The role of outcome expectations in the generation of the feedback-related negativity


  • The authors would like to thank Loran Kelly and Jamie Velo for their tireless efforts on this project and invaluable assistance with electrophysiological data acquisition and screening. This work was supported in part by the infrastructure provided by National Institute of Mental Health (R01MH066902).

Address correspondence to: Andrew W. Bismark or John J. B. Allen, Department of Psychology, University of Arizona, P. O. Box 210068, Tucson, AZ, 85721-0068. E-mail: or


The feedback-related negativity (FRN) is thought to index activity within the midbrain dopaminergic reward-learning system, with larger FRN magnitudes observed when outcomes are worse than expected. This view holds that the FRN is an index of neural activity coding for prediction errors, and reflects activity that can be used to adaptively alter future performance. Untested to date, however, is a key prediction of this view: the FRN should not appear in response to negative outcomes when outcome expectations are not allowed to develop.

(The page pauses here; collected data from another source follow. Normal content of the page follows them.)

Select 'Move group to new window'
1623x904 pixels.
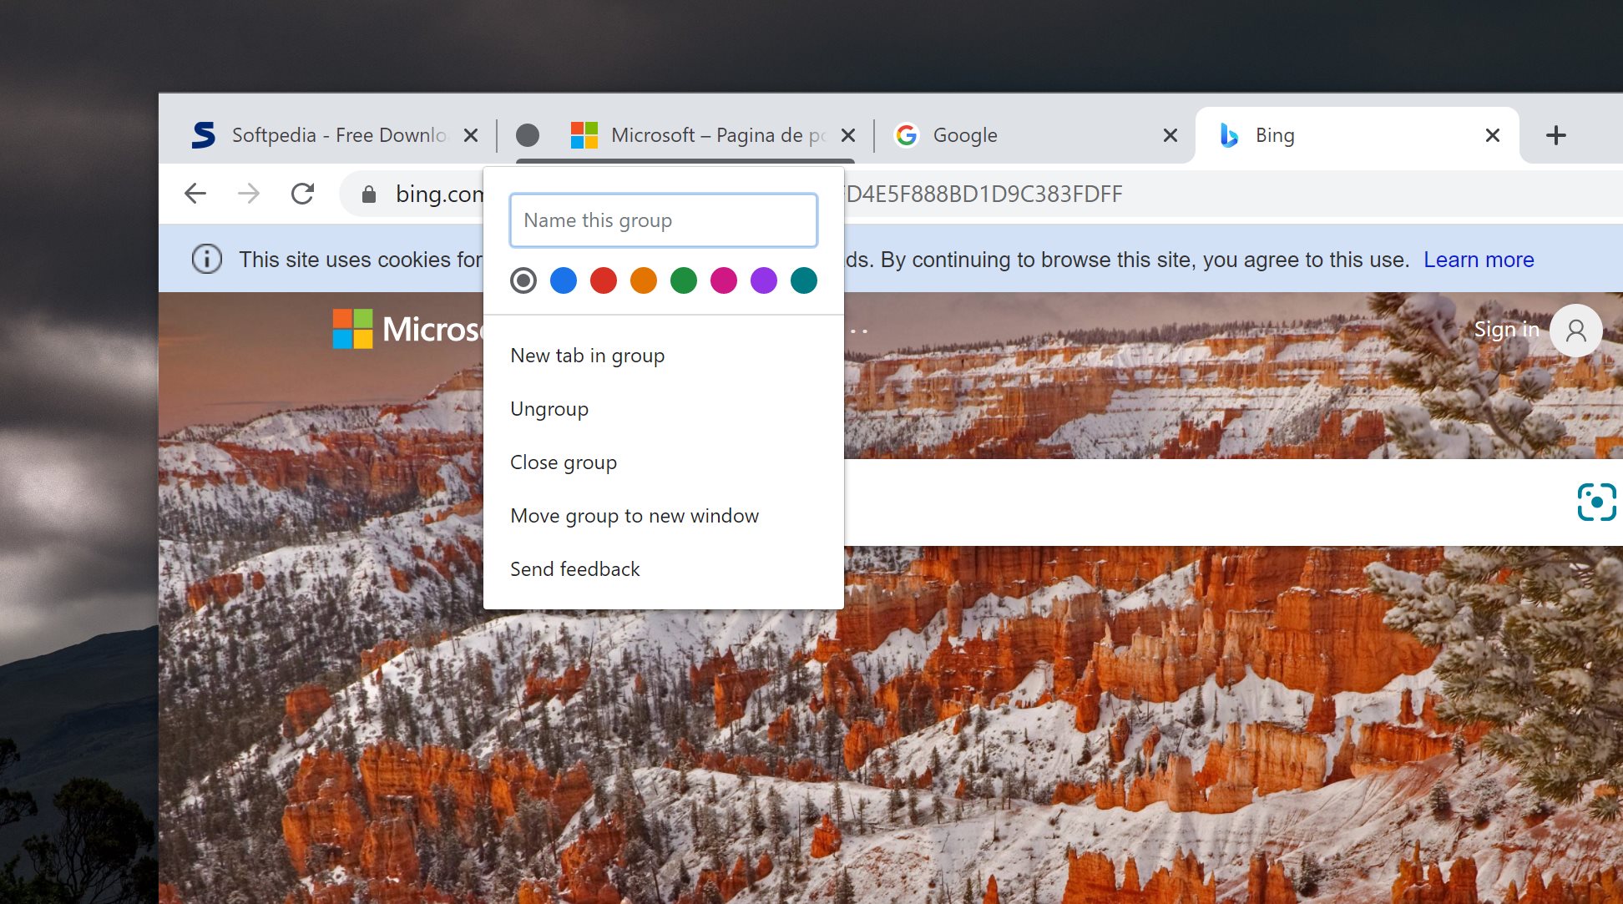pos(634,514)
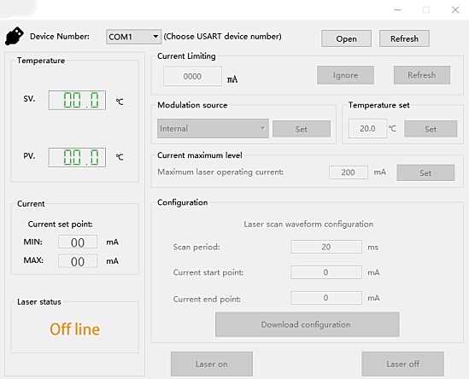Click Set in Current maximum level group
The height and width of the screenshot is (379, 469).
tap(425, 172)
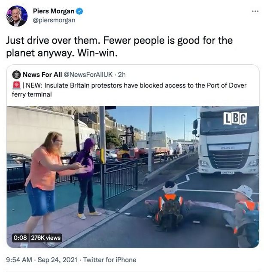Click the News For All avatar icon
Image resolution: width=264 pixels, height=272 pixels.
pos(16,75)
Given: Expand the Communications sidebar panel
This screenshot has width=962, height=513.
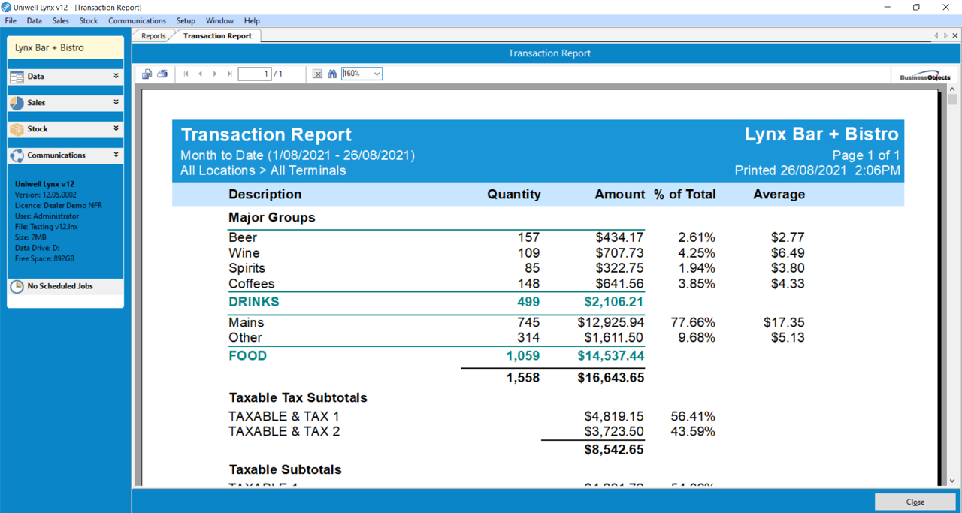Looking at the screenshot, I should 116,155.
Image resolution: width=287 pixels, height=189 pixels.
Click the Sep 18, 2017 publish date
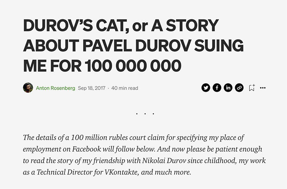[91, 88]
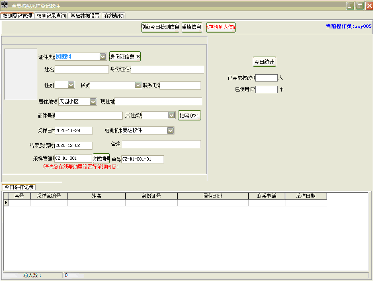点击「保存检测人信息」按钮
The image size is (373, 281).
point(221,27)
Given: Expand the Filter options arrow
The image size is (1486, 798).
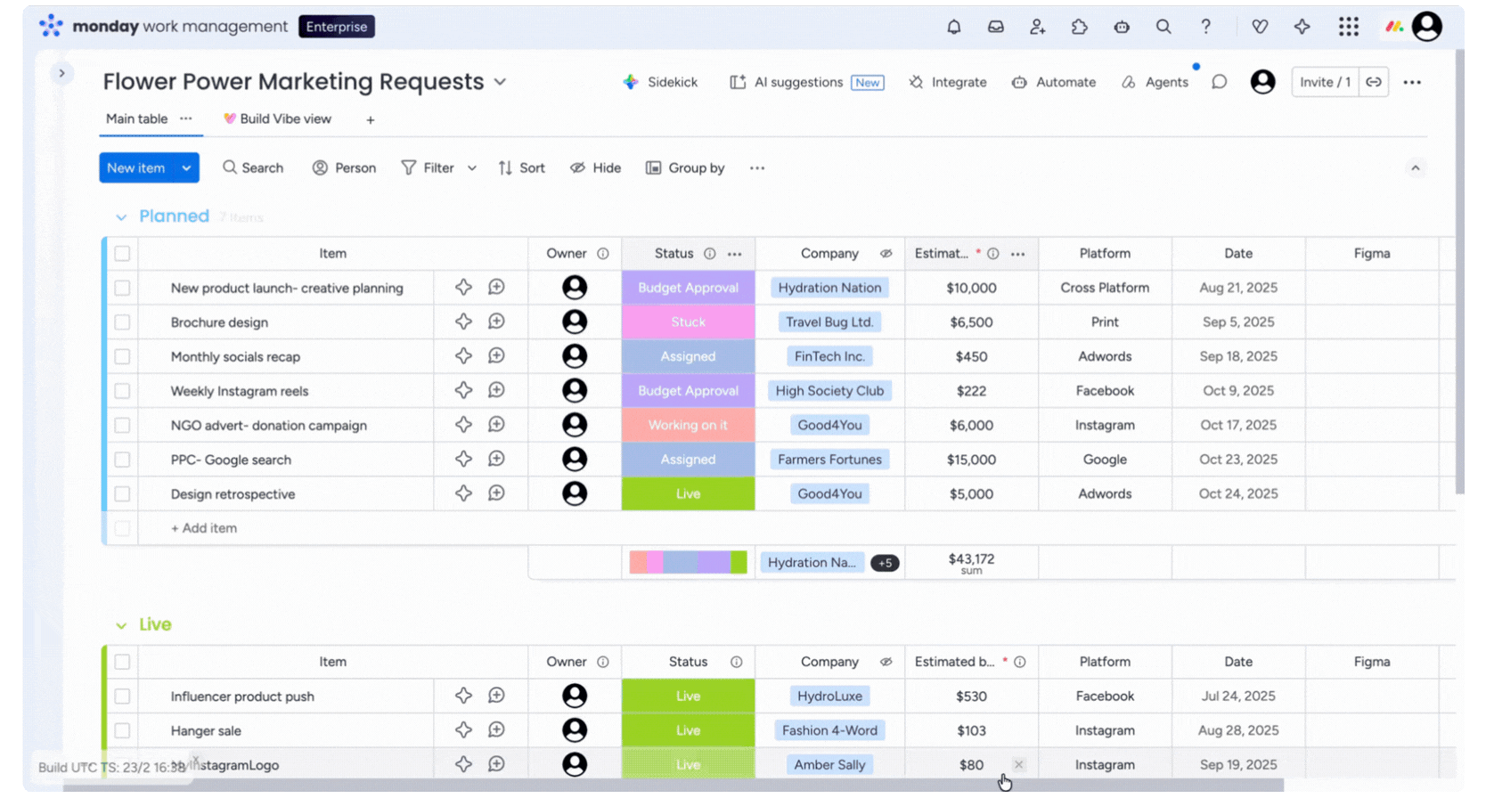Looking at the screenshot, I should click(472, 168).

The current study tests this assumption by eliciting FRNs to win and loss feedback in conditions of participant choice, participant observation of computer choice, and, critically, simple presentation of win or loss feedback in the absence of a predictive choice cue. Whereas FRNs were observed in each of the conditions in which there was time for an expectation to develop, no FRN was observed in conditions without sufficient time for the development of an expectation. These results provide empirical support for an untested but central tenet of the reinforcement learning account of the genesis of the FRN.